Centre Proposes New Excise Law, Ease Of Doing Business In Focus

Centre Proposes New Excise Law, Ease Of Doing Business In Focus


The Central Board of Indirect Taxes & Customs has invited suggestions on the draft ‘Central Excise Bill, 2024’, which aims to enact a comprehensive modern central excise law with an emphasis on promoting ease of doing business and repealing old and redundant provisions.

The Draft Central Excise Bill, 2024:

  1. The CBIC has invited suggestions from stakeholders on the draft Central Excise Bill, 2024.
  2. The bill aims to replace the Central Excise Act of 1944 after its implementation.
  3. The main aim of this bill is to remove outdated and redundant provisions following the introduction of the Goods and Services Tax (GST).
  4. This Bill addresses the long-standing demand from industry players to align excise duty provisions with GST legislation.

About Central Board of Indirect Taxes and Customs (CBIC):

  1. The Central Board of Indirect Taxes and Customs (CBIC), formerly known as the Central Board of Excise and Customs, is an Indian government agency that administers indirect tax-related issues.
  2. It is a part of the Department of Revenue under the Ministry of Finance.

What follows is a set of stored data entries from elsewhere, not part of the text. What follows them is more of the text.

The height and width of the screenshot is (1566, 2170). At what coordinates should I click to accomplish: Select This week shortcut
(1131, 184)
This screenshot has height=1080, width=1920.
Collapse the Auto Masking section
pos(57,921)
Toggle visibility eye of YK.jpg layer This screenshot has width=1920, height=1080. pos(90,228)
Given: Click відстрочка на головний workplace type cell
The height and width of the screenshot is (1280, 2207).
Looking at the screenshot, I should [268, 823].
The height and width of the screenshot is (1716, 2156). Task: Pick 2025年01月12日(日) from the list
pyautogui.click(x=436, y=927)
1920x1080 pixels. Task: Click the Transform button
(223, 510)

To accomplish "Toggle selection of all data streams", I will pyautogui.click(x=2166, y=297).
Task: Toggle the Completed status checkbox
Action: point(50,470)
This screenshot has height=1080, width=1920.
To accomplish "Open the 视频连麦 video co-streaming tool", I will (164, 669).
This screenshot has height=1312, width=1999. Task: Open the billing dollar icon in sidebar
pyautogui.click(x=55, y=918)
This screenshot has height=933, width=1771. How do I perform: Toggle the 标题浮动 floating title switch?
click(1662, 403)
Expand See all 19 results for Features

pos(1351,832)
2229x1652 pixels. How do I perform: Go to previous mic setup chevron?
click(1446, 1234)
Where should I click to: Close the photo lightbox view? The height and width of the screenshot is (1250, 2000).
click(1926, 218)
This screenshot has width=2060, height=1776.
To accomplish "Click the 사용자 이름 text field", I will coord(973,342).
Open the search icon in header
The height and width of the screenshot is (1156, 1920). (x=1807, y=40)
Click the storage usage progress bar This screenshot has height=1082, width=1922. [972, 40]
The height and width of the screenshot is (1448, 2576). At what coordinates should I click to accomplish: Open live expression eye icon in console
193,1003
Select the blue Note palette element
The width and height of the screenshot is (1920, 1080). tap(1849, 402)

CBIC's Functions and Responsibilities:

  1. Formulates policies concerning the levy and collection of Customs, Central Excise duties, Central Goods & Services Tax (CGST), and Integrated Goods & Services Tax (IGST).
  2. Prevents smuggling and administers matters related to Customs, Central Excise, CGST, IGST, and Narcotics.
  3. Acts as the administrative authority for subordinate organizations like Custom Houses, Central Excise, and Central GST Commissionerates.
  4. Ensures the administration of taxes on foreign and inland travel as per the law.
  5. Collects customs duty at international airports, seaports, Custom Houses, international cargo stations, inland container depots, land customs stations, special economic zones, and container freight stations.

What is Excise Duty?

  1. Excise duty is a form of indirect tax levied on goods manufactured within the country.
  2. It is imposed on the production or sale of specific goods and is typically paid by the manufacturer or producer.
  3. The end consumer indirectly bears the burden of this tax through increased product prices.
  4. In India, excise duty was previously levied on a wide range of goods under the Central Excise Act, 1944, and Central Excise Tariff Act, 1985.
  5. However, with the introduction of the Goods and Services Tax (GST) in 2017, most excise duties were subsumed into GST.

Currently, excise duty is primarily applicable to a few specific goods, including:

  1. Petroleum products: Such as petrol, diesel, and kerosene.
  2. Alcohol and alcoholic beverages: Including spirits, beer, and wine.
  3. Tobacco products: Including cigarettes, cigars, and chewing tobacco.

Key points to note:

  1. Indirect tax: Excise duty is an indirect tax, meaning it is not directly paid by the consumer but is collected by the manufacturer and passed on to the consumer.
  2. Levied on domestic goods: It is imposed on goods manufactured within the country, distinguishing it from customs duty, which is levied on imported goods.
  3. Purpose: The revenue generated from excise duty is a significant source of income for the government and is used to fund various public services and development projects.